WHAT IS NEEDED » Please rewrite the rows below as a JSON list of strings, one string per line, leaving out any blank lines.

Text and element pointing rows:
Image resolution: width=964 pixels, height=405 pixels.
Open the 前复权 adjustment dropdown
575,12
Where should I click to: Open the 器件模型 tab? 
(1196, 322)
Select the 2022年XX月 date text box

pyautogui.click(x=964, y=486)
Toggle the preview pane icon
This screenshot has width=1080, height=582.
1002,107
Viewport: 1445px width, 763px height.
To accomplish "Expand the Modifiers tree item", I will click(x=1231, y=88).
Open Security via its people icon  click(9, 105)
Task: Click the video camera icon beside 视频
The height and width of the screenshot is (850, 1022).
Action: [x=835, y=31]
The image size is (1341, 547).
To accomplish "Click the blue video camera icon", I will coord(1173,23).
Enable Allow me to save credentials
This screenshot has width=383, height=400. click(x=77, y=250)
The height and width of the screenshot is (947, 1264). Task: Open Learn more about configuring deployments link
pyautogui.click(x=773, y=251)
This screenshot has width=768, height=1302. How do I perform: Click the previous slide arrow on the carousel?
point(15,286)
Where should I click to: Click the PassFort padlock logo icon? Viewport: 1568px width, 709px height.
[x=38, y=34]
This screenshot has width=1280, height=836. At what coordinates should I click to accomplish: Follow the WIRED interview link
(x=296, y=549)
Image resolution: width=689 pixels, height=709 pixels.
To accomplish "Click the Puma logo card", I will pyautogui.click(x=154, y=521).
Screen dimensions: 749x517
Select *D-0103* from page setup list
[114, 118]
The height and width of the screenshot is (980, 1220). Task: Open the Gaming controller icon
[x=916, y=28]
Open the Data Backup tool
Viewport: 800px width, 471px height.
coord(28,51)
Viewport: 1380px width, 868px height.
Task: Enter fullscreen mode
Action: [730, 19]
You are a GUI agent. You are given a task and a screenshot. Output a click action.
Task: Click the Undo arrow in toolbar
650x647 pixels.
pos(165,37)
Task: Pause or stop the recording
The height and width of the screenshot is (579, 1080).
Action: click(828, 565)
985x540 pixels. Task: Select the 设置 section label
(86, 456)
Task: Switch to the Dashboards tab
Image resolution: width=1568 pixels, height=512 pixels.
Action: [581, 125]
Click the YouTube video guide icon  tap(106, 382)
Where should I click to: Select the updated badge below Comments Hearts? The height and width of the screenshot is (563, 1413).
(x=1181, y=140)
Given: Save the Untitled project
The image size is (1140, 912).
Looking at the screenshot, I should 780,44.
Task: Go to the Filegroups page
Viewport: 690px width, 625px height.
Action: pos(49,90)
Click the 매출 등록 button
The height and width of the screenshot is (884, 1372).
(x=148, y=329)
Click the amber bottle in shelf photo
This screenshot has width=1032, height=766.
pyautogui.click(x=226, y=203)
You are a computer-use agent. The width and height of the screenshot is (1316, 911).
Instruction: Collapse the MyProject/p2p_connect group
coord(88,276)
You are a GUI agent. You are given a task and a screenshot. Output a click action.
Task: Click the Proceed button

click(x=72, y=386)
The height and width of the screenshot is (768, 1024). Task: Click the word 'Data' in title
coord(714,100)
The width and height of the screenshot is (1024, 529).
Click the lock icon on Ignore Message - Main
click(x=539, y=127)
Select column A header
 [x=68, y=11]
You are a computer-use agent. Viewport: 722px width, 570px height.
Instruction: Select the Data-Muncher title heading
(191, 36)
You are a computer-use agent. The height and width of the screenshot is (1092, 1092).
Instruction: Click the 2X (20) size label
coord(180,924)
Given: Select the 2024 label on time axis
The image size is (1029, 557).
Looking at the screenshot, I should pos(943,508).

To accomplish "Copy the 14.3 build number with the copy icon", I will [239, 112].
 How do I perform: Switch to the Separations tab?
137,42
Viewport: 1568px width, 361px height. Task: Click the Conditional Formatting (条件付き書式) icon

OUTPUT OF THE TASK »
[
  "Image resolution: width=964 pixels, height=405 pixels.",
  "Open the 前复权 adjustment dropdown",
  "575,12",
  "Where should I click to: Open the 器件模型 tab? ",
  "(1196, 322)",
  "Select the 2022年XX月 date text box",
  "pyautogui.click(x=964, y=486)",
  "Toggle the preview pane icon",
  "This screenshot has width=1080, height=582.",
  "1002,107",
  "Viewport: 1445px width, 763px height.",
  "To accomplish \"Expand the Modifiers tree item\", I will click(x=1231, y=88).",
  "Open Security via its people icon  click(9, 105)",
  "Task: Click the video camera icon beside 视频",
  "The height and width of the screenshot is (850, 1022).",
  "Action: [x=835, y=31]",
  "The image size is (1341, 547).",
  "To accomplish \"Click the blue video camera icon\", I will coord(1173,23).",
  "Enable Allow me to save credentials",
  "This screenshot has width=383, height=400. click(x=77, y=250)",
  "The height and width of the screenshot is (947, 1264). Task: Open Learn more about configuring deployments link",
  "pyautogui.click(x=773, y=251)",
  "This screenshot has width=768, height=1302. How do I perform: Click the previous slide arrow on the carousel?",
  "point(15,286)",
  "Where should I click to: Click the PassFort padlock logo icon? Viewport: 1568px width, 709px height.",
  "[x=38, y=34]",
  "This screenshot has width=1280, height=836. At what coordinates should I click to accomplish: Follow the WIRED interview link",
  "(x=296, y=549)",
  "Image resolution: width=689 pixels, height=709 pixels.",
  "To accomplish \"Click the Puma logo card\", I will pyautogui.click(x=154, y=521).",
  "Screen dimensions: 749x517",
  "Select *D-0103* from page setup list",
  "[114, 118]",
  "The height and width of the screenshot is (980, 1220). Task: Open the Gaming controller icon",
  "[x=916, y=28]",
  "Open the Data Backup tool",
  "Viewport: 800px width, 471px height.",
  "coord(28,51)",
  "Viewport: 1380px width, 868px height.",
  "Task: Enter fullscreen mode",
  "Action: [730, 19]",
  "You are a GUI agent. You are given a task and a screenshot. Output a click action.",
  "Task: Click the Undo arrow in toolbar",
  "650x647 pixels.",
  "pos(165,37)",
  "Task: Pause or stop the recording",
  "The height and width of the screenshot is (579, 1080).",
  "Action: click(828, 565)",
  "985x540 pixels. Task: Select the 设置 section label",
  "(86, 456)",
  "Task: Switch to the Dashboards tab",
  "Image resolution: width=1568 pixels, height=512 pixels.",
  "Action: [581, 125]",
  "Click the YouTube video guide icon  tap(106, 382)",
  "Where should I click to: Select the updated badge below Comments Hearts? The height and width of the screenshot is (563, 1413).",
  "(x=1181, y=140)",
  "Given: Save the Untitled project",
  "The image size is (1140, 912).",
  "Looking at the screenshot, I should 780,44.",
  "Task: Go to the Filegroups page",
  "Viewport: 690px width, 625px height.",
  "Action: pos(49,90)",
  "Click the 매출 등록 button",
  "The height and width of the screenshot is (884, 1372).",
  "(x=148, y=329)",
  "Click the amber bottle in shelf photo",
  "This screenshot has width=1032, height=766.",
  "pyautogui.click(x=226, y=203)",
  "You are a computer-use agent. The width and height of the screenshot is (1316, 911).",
  "Instruction: Collapse the MyProject/p2p_connect group",
  "coord(88,276)",
  "You are a GUI agent. You are given a task and a screenshot. Output a click action.",
  "Task: Click the Proceed button",
  "click(x=72, y=386)",
  "The height and width of the screenshot is (768, 1024). Task: Click the word 'Data' in title",
  "coord(714,100)",
  "The width and height of the screenshot is (1024, 529).",
  "Click the lock icon on Ignore Message - Main",
  "click(x=539, y=127)",
  "Select column A header",
  " [x=68, y=11]",
  "You are a computer-use agent. Viewport: 722px width, 570px height.",
  "Instruction: Select the Data-Muncher title heading",
  "(191, 36)",
  "You are a computer-use agent. The height and width of the screenshot is (1092, 1092).",
  "Instruction: Click the 2X (20) size label",
  "coord(180,924)",
  "Given: Select the 2024 label on time axis",
  "The image size is (1029, 557).",
  "Looking at the screenshot, I should pos(943,508).",
  "To accomplish \"Copy the 14.3 build number with the copy icon\", I will [239, 112].",
  " How do I perform: Switch to the Separations tab?",
  "137,42",
  "Viewport: 1568px width, 361px height. Task: Click the Conditional Formatting (条件付き書式) icon"
]